## [Work required]
Where "Toggle" appears in a line of the entries below, that line should be copied.
++++++++++++++++++++
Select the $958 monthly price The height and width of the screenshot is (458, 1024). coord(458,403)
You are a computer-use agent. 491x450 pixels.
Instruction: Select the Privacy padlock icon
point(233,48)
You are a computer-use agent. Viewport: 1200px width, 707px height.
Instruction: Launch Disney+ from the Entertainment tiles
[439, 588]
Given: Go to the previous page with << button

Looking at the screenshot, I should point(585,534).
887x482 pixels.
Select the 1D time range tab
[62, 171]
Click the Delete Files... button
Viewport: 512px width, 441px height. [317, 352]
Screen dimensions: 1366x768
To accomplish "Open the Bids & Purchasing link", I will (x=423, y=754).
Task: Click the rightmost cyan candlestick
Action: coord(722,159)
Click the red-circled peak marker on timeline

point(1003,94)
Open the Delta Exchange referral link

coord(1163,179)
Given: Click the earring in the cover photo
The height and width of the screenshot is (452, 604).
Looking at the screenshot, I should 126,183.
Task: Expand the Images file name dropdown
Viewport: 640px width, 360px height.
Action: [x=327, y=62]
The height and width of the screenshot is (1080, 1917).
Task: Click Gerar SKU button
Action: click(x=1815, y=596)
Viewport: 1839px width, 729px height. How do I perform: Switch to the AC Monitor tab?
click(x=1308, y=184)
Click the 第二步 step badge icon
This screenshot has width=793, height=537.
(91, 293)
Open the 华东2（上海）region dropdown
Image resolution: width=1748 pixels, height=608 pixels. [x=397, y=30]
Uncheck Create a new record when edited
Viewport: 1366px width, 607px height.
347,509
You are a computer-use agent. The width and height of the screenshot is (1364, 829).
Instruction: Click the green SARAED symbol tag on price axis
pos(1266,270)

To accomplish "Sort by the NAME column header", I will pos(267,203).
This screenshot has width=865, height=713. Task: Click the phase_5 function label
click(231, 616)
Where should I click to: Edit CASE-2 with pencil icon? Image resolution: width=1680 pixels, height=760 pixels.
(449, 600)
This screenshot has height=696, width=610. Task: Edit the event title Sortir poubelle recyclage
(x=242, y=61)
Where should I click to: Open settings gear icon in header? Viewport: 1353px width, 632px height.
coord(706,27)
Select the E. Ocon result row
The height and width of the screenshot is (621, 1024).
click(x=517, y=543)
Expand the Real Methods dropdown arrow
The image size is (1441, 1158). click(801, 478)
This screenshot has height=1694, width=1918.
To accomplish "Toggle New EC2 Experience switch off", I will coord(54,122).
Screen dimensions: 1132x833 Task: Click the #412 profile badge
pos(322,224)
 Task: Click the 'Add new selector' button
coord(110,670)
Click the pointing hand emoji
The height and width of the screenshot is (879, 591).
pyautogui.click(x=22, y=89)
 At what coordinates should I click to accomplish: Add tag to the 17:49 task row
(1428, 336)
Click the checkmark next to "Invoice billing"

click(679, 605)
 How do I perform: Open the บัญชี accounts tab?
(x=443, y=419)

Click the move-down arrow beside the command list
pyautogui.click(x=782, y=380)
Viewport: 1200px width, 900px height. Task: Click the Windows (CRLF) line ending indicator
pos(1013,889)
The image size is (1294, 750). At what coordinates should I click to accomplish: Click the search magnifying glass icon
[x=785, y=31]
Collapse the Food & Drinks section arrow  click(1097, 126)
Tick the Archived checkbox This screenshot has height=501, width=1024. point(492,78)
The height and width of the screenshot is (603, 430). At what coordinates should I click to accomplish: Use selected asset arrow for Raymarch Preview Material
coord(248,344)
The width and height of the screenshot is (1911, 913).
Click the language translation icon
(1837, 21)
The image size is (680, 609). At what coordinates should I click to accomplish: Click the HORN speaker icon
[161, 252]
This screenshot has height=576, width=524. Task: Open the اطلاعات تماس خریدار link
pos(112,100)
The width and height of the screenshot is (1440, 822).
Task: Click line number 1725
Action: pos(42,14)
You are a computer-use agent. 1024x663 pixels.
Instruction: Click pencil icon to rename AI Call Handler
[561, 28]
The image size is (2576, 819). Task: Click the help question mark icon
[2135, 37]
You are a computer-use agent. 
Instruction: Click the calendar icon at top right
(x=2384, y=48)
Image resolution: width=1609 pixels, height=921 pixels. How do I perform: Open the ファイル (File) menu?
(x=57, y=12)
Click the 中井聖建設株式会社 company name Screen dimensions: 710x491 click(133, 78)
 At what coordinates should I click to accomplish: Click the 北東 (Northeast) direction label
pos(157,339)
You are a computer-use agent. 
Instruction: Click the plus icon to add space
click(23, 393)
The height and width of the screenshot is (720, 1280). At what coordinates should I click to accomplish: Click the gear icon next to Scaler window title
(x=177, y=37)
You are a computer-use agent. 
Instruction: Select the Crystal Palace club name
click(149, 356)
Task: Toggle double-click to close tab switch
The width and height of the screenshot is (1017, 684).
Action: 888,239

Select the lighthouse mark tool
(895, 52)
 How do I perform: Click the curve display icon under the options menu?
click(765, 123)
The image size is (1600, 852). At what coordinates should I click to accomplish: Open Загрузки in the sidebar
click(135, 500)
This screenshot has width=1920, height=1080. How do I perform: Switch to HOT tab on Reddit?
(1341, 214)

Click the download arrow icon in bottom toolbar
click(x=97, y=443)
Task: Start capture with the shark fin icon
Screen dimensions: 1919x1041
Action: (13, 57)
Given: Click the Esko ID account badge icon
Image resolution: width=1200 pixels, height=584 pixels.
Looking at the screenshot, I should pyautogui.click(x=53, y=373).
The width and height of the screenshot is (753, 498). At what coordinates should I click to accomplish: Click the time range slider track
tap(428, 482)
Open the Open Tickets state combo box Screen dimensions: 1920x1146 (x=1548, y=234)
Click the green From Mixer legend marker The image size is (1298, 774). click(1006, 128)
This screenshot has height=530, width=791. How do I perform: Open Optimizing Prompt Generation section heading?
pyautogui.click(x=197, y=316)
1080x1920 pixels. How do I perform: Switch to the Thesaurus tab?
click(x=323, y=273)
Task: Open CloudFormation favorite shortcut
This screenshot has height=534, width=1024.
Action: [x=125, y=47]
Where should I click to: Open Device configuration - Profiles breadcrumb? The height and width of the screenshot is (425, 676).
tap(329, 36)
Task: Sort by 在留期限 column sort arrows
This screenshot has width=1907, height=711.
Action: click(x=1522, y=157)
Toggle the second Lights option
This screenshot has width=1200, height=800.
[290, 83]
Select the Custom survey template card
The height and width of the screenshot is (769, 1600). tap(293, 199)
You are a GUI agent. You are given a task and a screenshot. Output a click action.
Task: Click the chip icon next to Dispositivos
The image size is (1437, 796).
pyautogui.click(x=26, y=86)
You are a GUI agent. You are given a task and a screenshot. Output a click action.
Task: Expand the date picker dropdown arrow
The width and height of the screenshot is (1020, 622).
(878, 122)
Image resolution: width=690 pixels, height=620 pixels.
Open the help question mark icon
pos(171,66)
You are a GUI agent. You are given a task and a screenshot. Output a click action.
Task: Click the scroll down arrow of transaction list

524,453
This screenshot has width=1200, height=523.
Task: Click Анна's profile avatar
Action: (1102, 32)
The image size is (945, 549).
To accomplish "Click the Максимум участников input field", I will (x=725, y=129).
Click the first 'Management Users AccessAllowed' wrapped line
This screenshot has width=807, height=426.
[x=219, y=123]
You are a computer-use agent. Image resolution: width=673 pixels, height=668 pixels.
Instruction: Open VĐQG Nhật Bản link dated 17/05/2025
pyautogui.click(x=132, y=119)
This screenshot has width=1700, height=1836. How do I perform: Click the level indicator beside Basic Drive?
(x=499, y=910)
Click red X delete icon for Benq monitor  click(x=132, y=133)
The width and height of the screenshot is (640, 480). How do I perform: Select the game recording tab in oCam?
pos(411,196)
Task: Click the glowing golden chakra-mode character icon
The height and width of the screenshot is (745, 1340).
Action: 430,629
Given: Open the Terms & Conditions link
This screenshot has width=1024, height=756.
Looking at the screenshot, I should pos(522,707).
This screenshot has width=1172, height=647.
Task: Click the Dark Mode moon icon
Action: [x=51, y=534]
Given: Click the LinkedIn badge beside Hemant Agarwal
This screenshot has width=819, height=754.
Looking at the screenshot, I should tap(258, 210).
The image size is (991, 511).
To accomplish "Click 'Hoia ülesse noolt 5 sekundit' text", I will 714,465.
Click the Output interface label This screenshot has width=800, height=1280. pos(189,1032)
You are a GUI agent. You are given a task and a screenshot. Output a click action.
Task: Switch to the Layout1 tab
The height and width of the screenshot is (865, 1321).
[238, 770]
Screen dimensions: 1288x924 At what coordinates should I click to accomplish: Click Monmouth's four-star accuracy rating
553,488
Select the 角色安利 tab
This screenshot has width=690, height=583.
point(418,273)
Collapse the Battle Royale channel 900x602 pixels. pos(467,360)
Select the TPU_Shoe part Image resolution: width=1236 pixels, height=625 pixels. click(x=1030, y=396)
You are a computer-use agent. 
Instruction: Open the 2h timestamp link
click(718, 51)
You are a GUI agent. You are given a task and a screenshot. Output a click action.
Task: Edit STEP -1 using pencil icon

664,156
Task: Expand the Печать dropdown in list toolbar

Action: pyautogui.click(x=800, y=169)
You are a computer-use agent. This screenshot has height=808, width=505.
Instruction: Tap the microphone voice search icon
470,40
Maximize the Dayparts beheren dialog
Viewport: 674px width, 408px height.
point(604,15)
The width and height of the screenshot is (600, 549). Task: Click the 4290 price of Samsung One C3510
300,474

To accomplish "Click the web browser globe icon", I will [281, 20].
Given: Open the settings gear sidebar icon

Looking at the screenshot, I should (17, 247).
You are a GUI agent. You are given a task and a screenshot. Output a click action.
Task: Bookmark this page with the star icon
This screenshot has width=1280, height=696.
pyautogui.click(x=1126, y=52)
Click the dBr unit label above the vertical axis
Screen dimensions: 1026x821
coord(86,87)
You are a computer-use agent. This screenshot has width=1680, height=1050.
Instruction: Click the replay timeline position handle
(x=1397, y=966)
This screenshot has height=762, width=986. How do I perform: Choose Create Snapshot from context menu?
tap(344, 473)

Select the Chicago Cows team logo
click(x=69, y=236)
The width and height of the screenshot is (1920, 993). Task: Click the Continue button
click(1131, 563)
++++++++++++++++++++
## [Solution below]
To accomplish "Toggle New EC2 Experience switch off", I will coord(54,122).
Task: Toggle double-click to close tab switch
Toggle the second Lights option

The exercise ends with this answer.